环介导等温扩增技术(loop-mediated isothermal amplification,LAMP)是近年来发展起来的一种新型恒温核酸扩增方法，该法针对靶序列的6个区域设计4条特异性引物(包括上下游外引物F3和B3以及上下游内引物FIP和BIP，其中FIP由F1C和F2组成，BIP由B1C和B2组成)，利用一种具有链置换活性的DNA聚合酶，在恒温条件保温约60min，即可完成核酸扩增反应，产生肉眼可见的反应副产物-白色焦磷酸镁沉淀(见文献Notomi T,OkayamaH,Masubuchi H,Yonekawa T,Watanabe K,Amino N,Hase T.Loop-mediated isothermalamplification of DNA,Nucleic Acids Research,2000 Jun 15；28(12):E63)。
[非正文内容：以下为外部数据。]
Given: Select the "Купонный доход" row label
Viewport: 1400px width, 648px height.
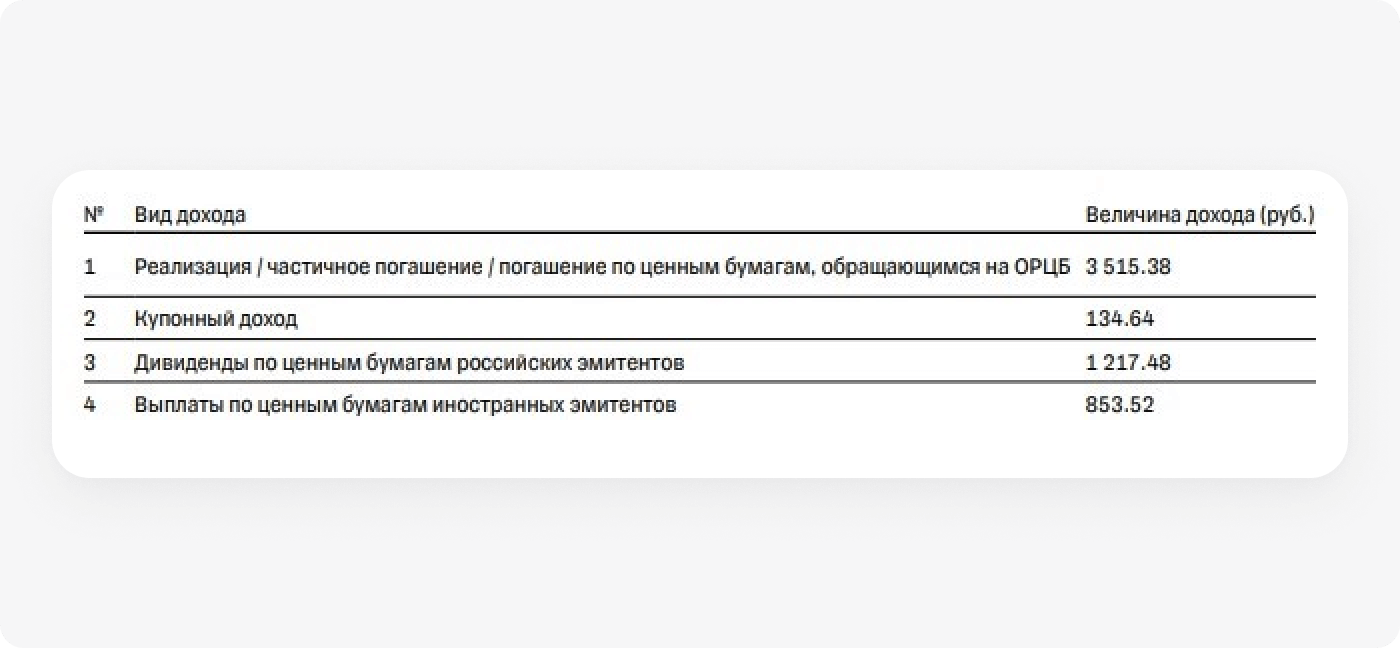Looking at the screenshot, I should click(216, 320).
该技术具有不需要PCR仪或荧光定量PCR仪、恒温下即可完成，肉眼即可判断反应结果，以及灵敏度高、特异性强、反应时间短、操作便捷、成本低等优点。

引物设计是LAMP技术中最为关键的一步，常规做法是将某待检测生物的公认的特异性基因导入LAMP引物设计的在线网站(http://primerexplorer.jp/e)，设定相关参数生成引物组。也就是说，用户首先必须确保该靶基因为待测物种的特异序列。以发明专利ZL201010584749.7和ZL201310119610.9为例，它们分别针对文献报道的霍乱弧菌的特异基因——ctxA基因和dnaA基因，采用LAMP技术进行霍乱弧菌O1群检测。然而，所谓“公认的特异性基因”往往基于滞后的知识，并未基于不断增长的微生物基因组数据进行必要的更新，导致基于该靶基因序列获得的引物在实际应用中不一定能确保其通用性和/或特异性。本发明用表1展示了现有技术中存在的通用性不能确保的问题。也就是说，现有技术方法中所使用的霍乱弧菌O1群检测序列实际上并非霍乱弧菌O1群所共有，即，有可能漏检霍乱弧菌O1群的部分菌株。类似的问题也存在于特异性的确认，即，有可能将非霍乱弧菌O1群错误地认定为霍乱弧菌O1群。因此，行业内亟需一种能够确保特异性和通用性的霍乱弧菌O1群检测方法，同时满足基层检测部门对快速、便捷的需求，能够方便地在企业生产线内部开展实时实地检测。